You would think then that biographies that focus on groups rather than individuals would be tailor-made for me. Alas, more often than not, I’ve found such books to be a disappointment. I like there to be a story in my life stories, and group biographies rarely have a sufficient centre to hold the narrative together. Frequently they degenerate into a series of individual mini-biographies that are only tenuously and rather artificially connected to one another.

Happily, February House by Sherill Tippins is that rare creature, a group biography that works brilliantly. It tells the story of an experiment in communal living when a group of young writers, artists, and musicians came together under one roof at 7 Middagh Street in Brooklyn in the year leading up to the US entry into WWII. The instigator of the experiment was writer, editor and all-round literary impresario George Davis. Inmates of the household included Carson McCullers, W.H. Auden, Gypsy Rose Lee, Benjamin Britten, and Jane and Paul Bowles.

The genius of this book lies in its organizing premise. The Middagh Street household, the core members together with the many others who moved through or hung about on the fringes, adds up to a staggeringly large and diverse group for any biographer to contend with. But by maintaining a discrete focus on the particular place and time that brought the group together, Tippins is able to analyse their lives and work in sufficient detail to provide readers with new insight into each individual as well as into their connections with and differences from one another.

The group was drawn together by their creative aspirations and a common desire for a cheap and congenial space in which to pursue them. Yet there were significant distinctions between them: in their chosen art forms, in their creative processes, and in their politics and philosophies. Because she doesn’t artificially gather them together under the banner of a single school of thought, Tippins is able to treat the members of the Middagh Street household as a group without ever glossing over the very significant differences between them.
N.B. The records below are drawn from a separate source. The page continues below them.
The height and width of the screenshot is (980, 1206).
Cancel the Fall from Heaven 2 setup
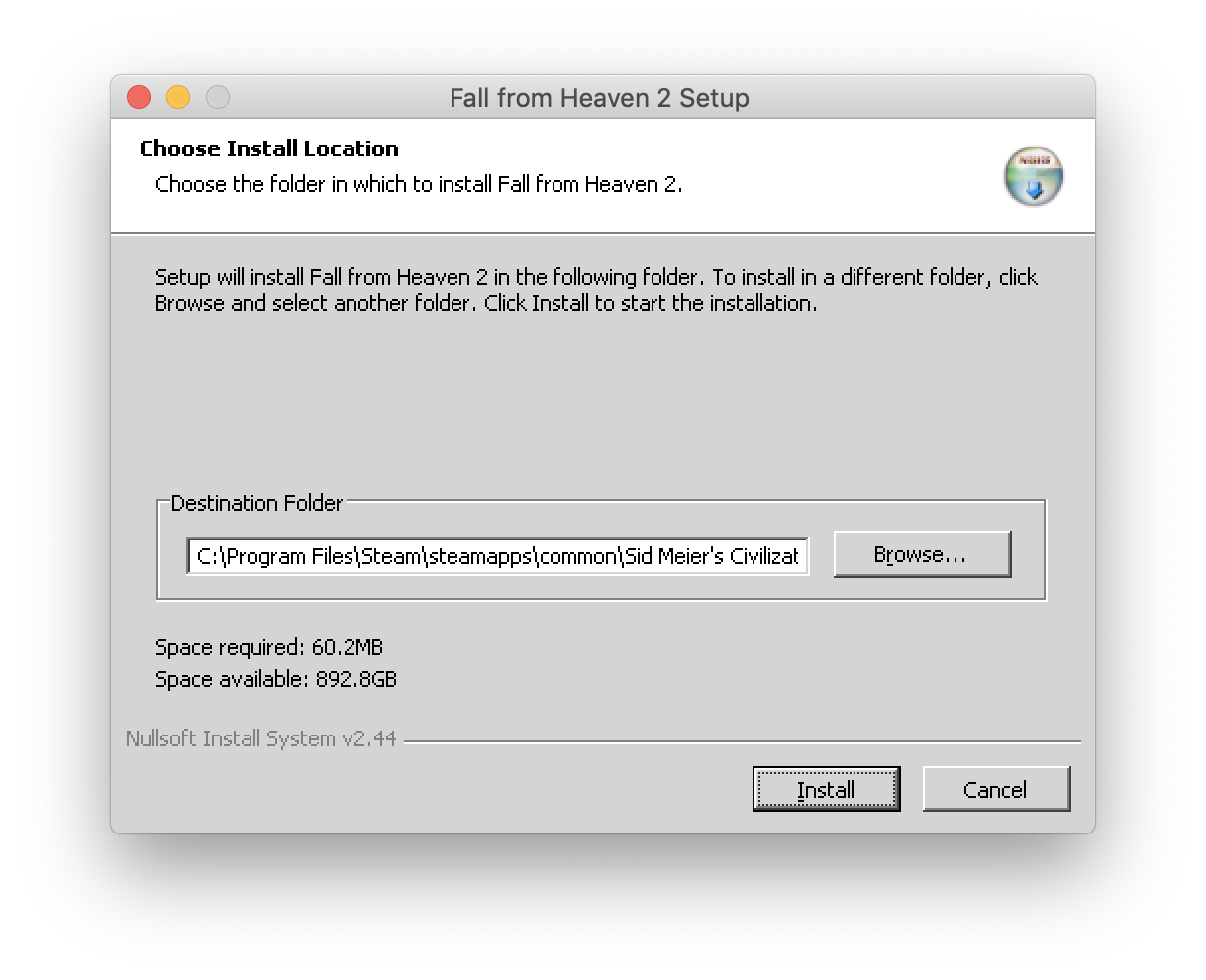point(995,789)
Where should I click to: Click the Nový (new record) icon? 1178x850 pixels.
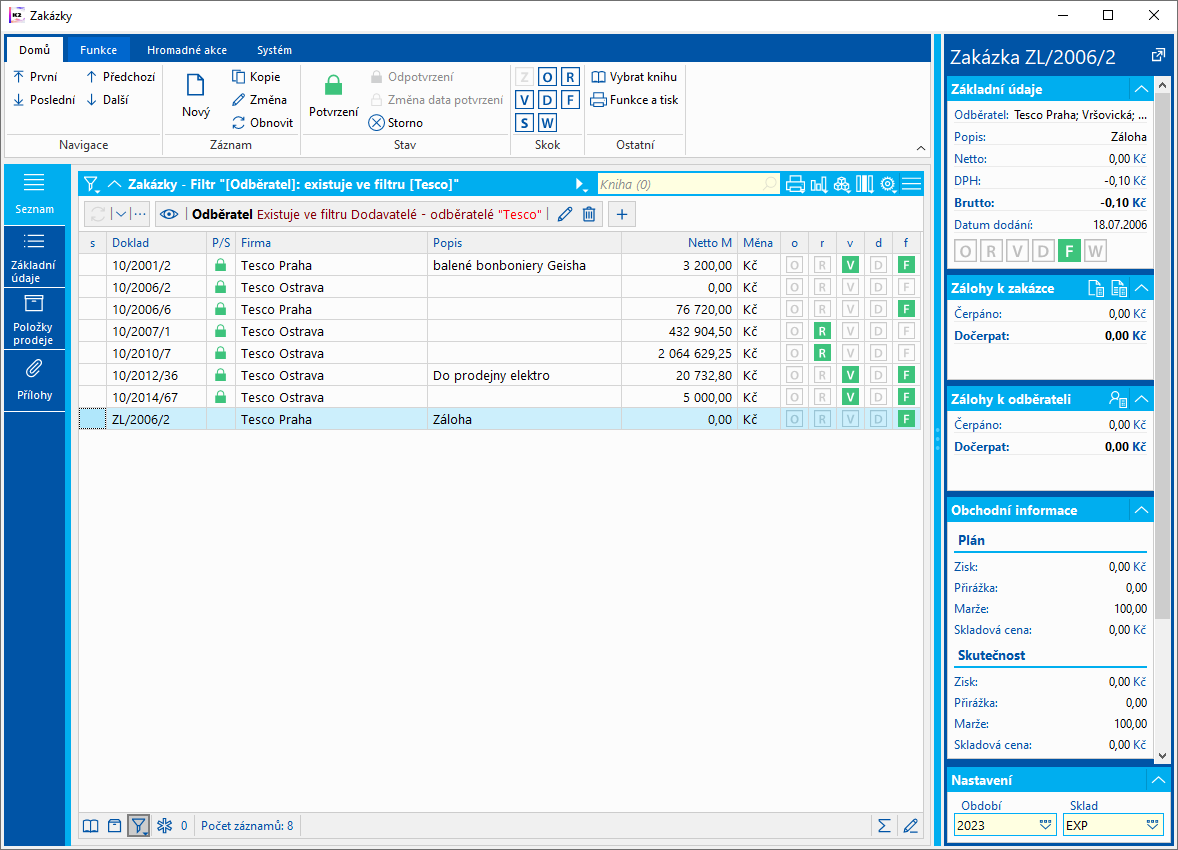[195, 87]
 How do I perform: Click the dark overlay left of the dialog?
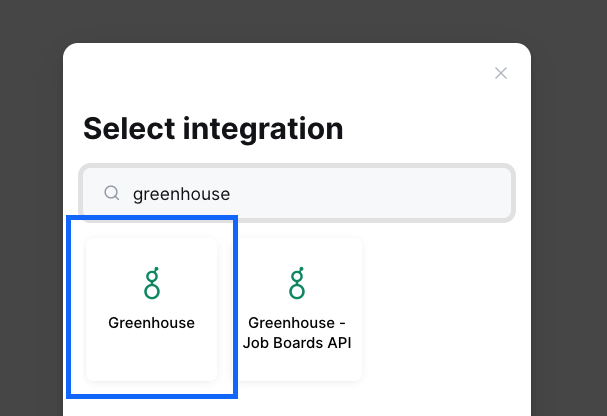click(31, 232)
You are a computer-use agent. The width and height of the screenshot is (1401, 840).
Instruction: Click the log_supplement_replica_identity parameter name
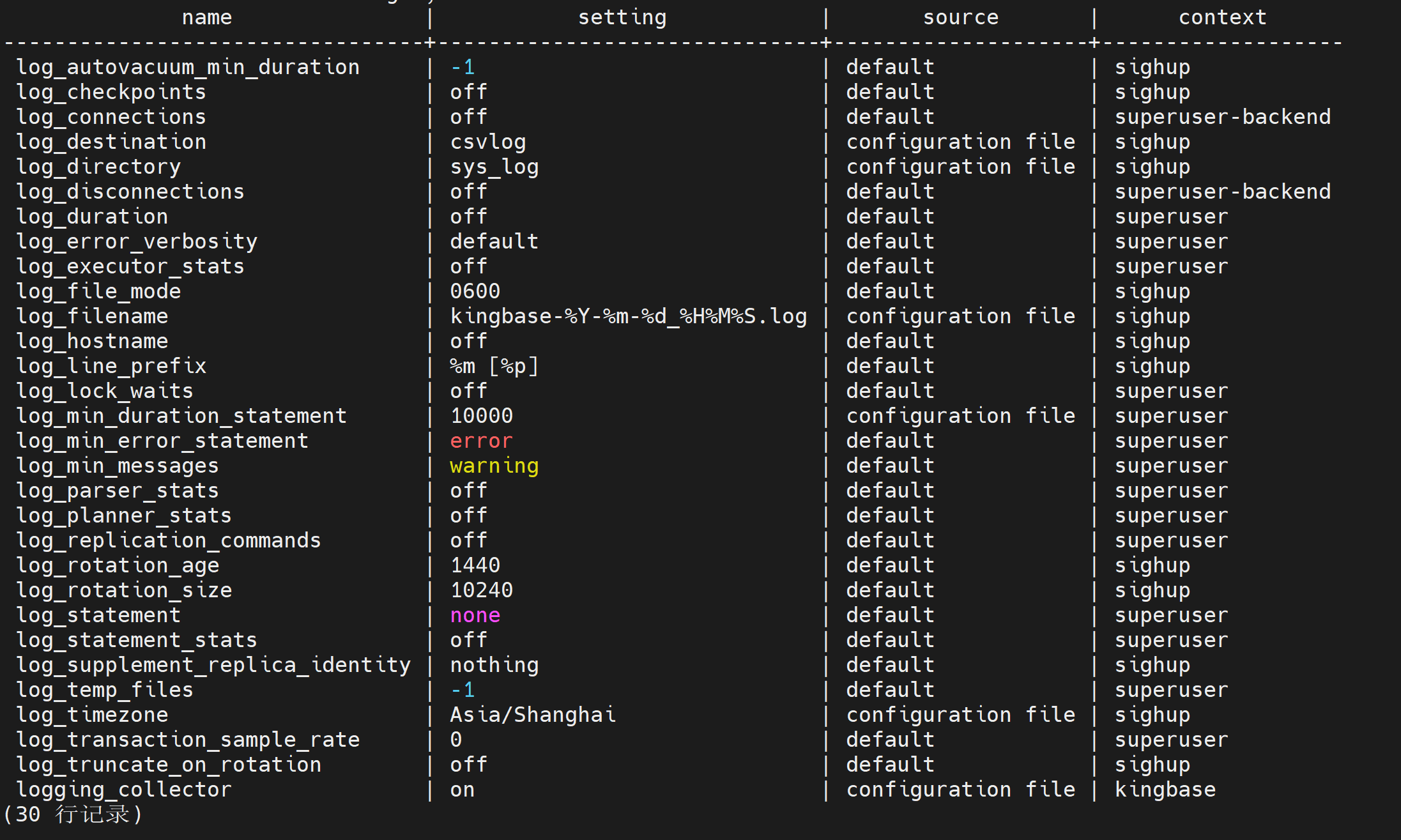click(x=213, y=666)
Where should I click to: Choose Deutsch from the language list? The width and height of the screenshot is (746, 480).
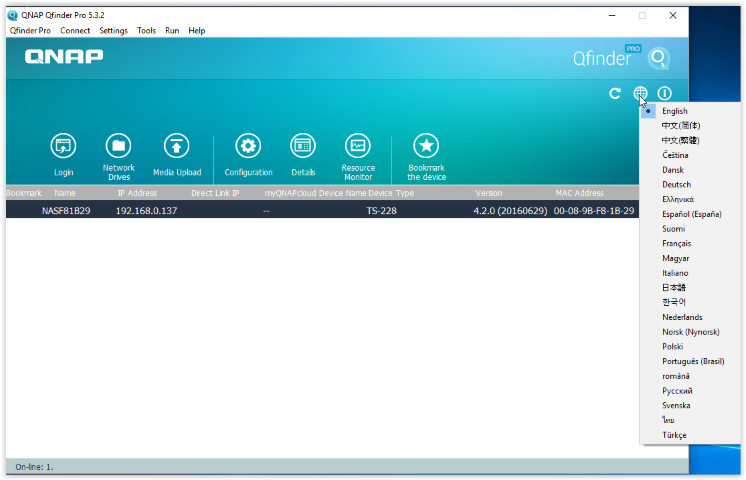(x=676, y=185)
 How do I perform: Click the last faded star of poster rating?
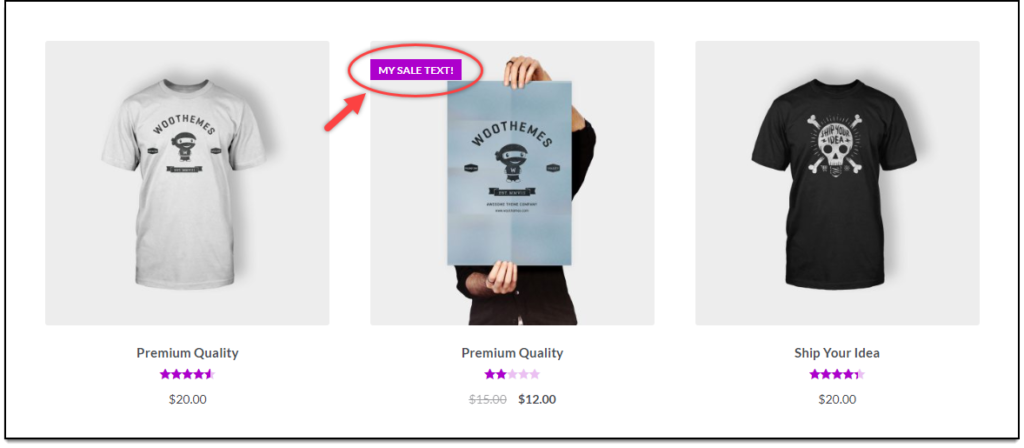click(x=535, y=374)
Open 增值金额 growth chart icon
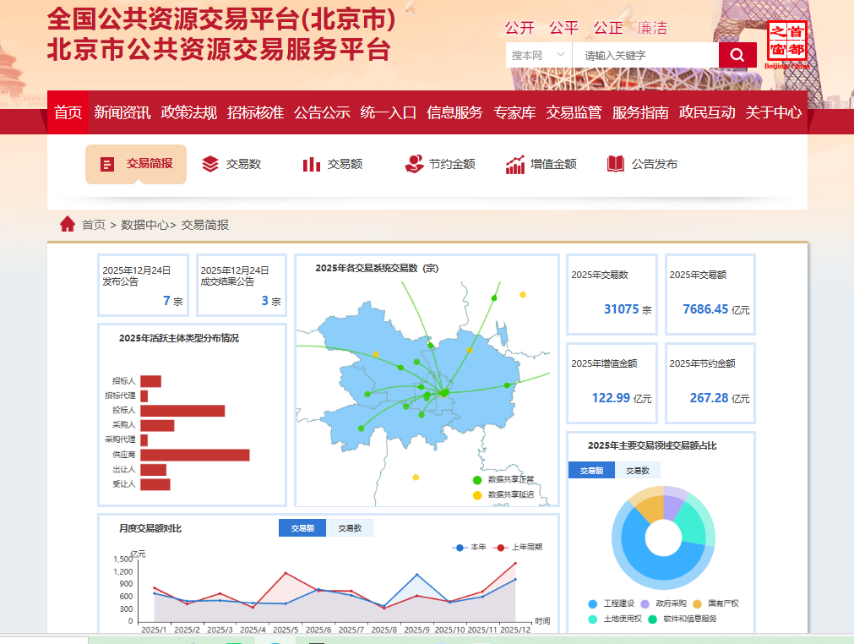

We see members of the household inspiring, encouraging and mentoring one another. Auden took snippets from the dinner table conversation and transformed them into some of his best poems. When Carson McCullers was stuck in the middle of what that was to become The Member of the Wedding, a childhood story from Chester Kallman (Auden’s lover) provided her with the moment of epiphany that got the novel back on track. Later, a couple that McCullers came across while frequenting the seedy bars of nearby Sands Street with Davis and Auden inspired The Ballad of the Sad Café. Under George Davis’ tutelage, Gypsy Rose Lee produced her first book, The G-String Murders: The Story of a Burlesque Girl. Over lengthy conversations in the parlour, Auden helped Jane Bowles to find the confidence to write her novel, Two Serious Ladies. We also see inmates of the house thwarting and impeding one another’s work. For example, Britten and Paul Bowles were driven mad by the sounds of each other’s pianos to the extent that Bowles, the more recent arrival, was ultimately evicted.

All of this was occurring against the backdrop of the war raging in Europe. Tensions between the members of the household were heightened given the very different ideas they had or were developing about the roles and responsibilities of artists in wartime. They (and their friends, family members, and colleagues) were very differently situated in relation to the war: there were European refugees, anxious to bring Hitler’s evil to the attention of apathetic Americans; expatriate Brits who were being soundly criticized by those at home who felt they were evading their responsibilities; and, of course, the not-yet-at-war Americans who were divided on whether and how their country should enter the fray.

In this hothouse atmosphere, some of the members of the household, for example McCullers and Auden, produced or conceived of some of their best work. For others, the year on Middagh Street was a failed experiment but nonetheless a formative experience. For example, Britten needed to make a break with Auden (after their disastrous collaboration on the operatta Paul Bunyan) and return to Britain before he hit his creative stride and wrote his first great opera, Peter Grimes.

February House fascinated me and left me wanting more. Not because the book was incomplete, but because Tippins so thoroughly drew me in that I feel compelled now to dig deeper into the lives of her subjects, to find out more about what happened to them before and after their Middagh Street days and, more importantly, to immerse myself in their work.

2 comments:

Susan said...

This really does sound good. Thanks for leaving a link to your post! Have you read "Poets in Their Youth," about Lowell, Jarrell, and others? Very good, also.

amcorrea said...

Excellent review. The book really does leave you with that sense of longing to delve deeper into their respective work. (I found a copy of Auden's collection of essays, The Dyer's Hand soon after reading it.)